======== MATERIAL PROVIDED

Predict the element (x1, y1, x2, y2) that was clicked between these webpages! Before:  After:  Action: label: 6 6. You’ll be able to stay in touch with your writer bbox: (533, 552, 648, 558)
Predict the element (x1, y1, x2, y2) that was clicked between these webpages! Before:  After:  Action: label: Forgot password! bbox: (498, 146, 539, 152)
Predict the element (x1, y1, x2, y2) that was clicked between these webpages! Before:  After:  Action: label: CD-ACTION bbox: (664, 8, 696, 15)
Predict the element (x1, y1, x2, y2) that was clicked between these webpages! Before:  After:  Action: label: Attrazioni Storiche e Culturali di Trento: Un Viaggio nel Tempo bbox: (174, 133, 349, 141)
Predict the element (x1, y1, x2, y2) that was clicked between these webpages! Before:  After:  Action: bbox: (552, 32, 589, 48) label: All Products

================

* **INSTRUCTIONS FOR THE TASK**:
Print all five rows above again, word for word and in the same order.

* **THE OUTPUT**:
Predict the element (x1, y1, x2, y2) that was clicked between these webpages! Before:  After:  Action: label: 6 6. You’ll be able to stay in touch with your writer bbox: (533, 552, 648, 558)
Predict the element (x1, y1, x2, y2) that was clicked between these webpages! Before:  After:  Action: label: Forgot password! bbox: (498, 146, 539, 152)
Predict the element (x1, y1, x2, y2) that was clicked between these webpages! Before:  After:  Action: label: CD-ACTION bbox: (664, 8, 696, 15)
Predict the element (x1, y1, x2, y2) that was clicked between these webpages! Before:  After:  Action: label: Attrazioni Storiche e Culturali di Trento: Un Viaggio nel Tempo bbox: (174, 133, 349, 141)
Predict the element (x1, y1, x2, y2) that was clicked between these webpages! Before:  After:  Action: bbox: (552, 32, 589, 48) label: All Products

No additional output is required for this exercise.